Going through the entries below, copy out each line that contains "click".
== Segment start ==
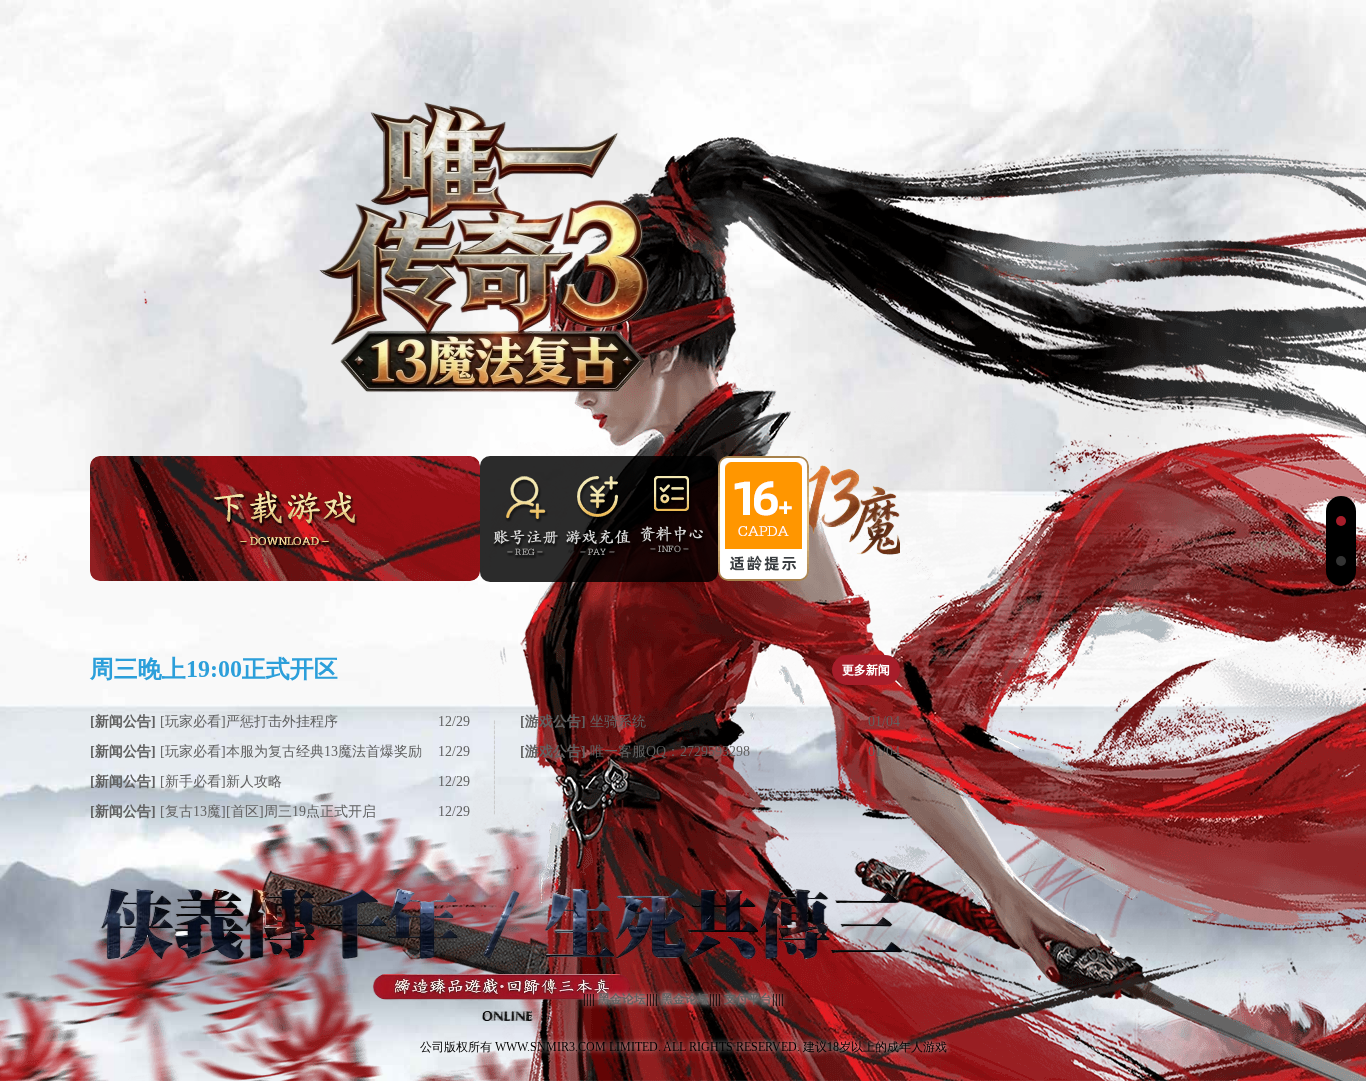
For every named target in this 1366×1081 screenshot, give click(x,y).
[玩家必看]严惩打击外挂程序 (214, 721)
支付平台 (748, 999)
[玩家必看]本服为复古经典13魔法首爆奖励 (256, 751)
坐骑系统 (583, 721)
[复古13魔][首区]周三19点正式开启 (233, 811)
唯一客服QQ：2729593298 (635, 751)
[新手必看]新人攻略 (186, 781)
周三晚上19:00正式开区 (214, 669)
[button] (1341, 521)
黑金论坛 (622, 999)
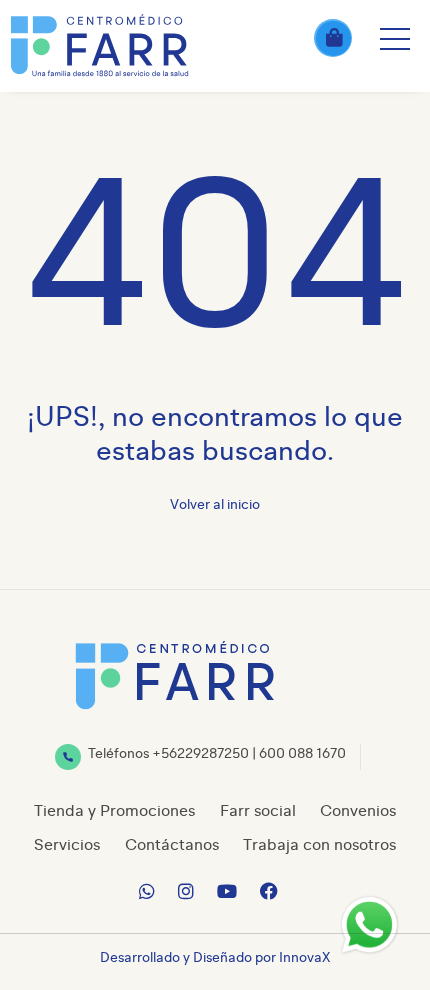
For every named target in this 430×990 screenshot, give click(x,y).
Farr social (258, 812)
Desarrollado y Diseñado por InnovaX (215, 958)
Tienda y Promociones (114, 812)
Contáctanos (172, 846)
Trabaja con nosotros (319, 846)
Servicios (67, 846)
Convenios (358, 812)
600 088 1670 (302, 754)
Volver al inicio (215, 505)
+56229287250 (200, 754)
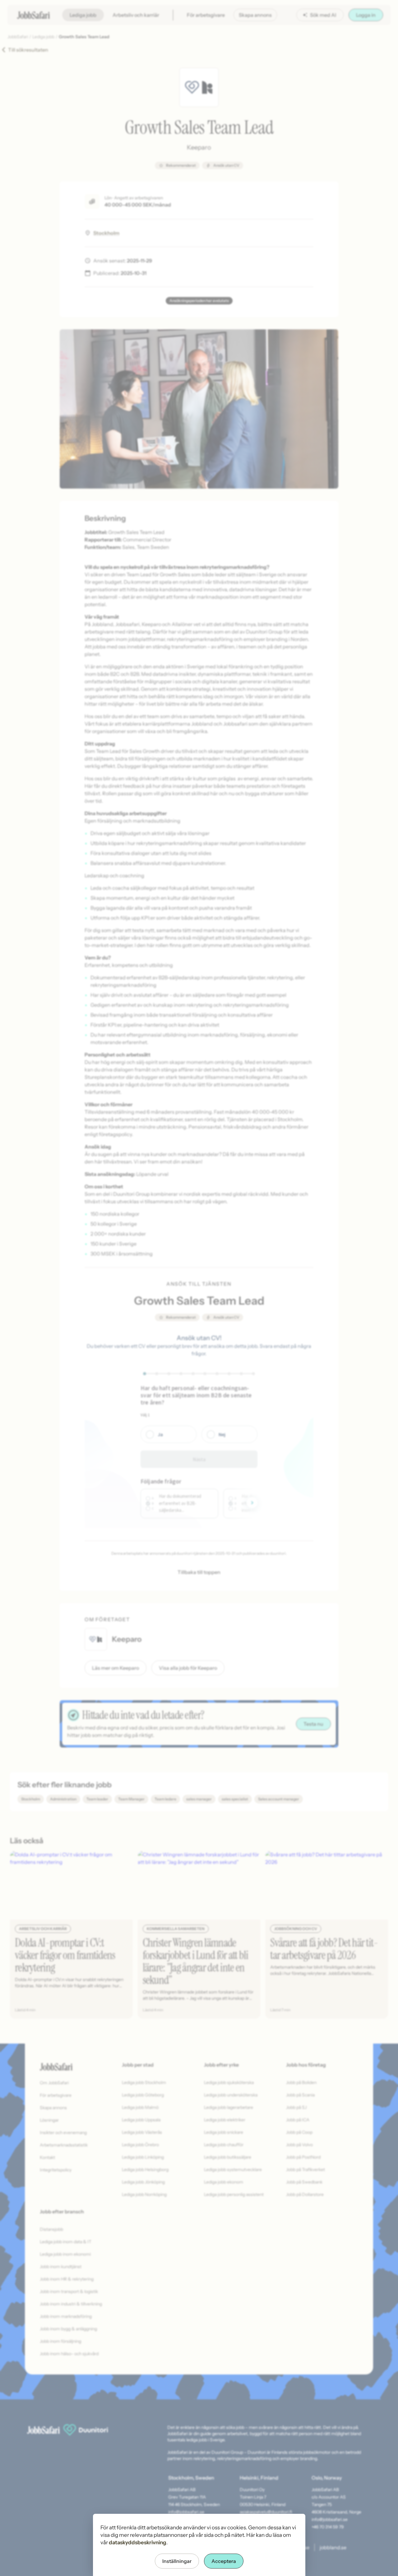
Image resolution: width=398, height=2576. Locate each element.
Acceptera (223, 2561)
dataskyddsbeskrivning (137, 2542)
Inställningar (177, 2561)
== Segment end ==
# SOLUTION FOR THIS TASK
For every named target in this 1366×1081 screenshot, give click(x,y).
For every named target in this 430×990 screenshot, give click(x,y).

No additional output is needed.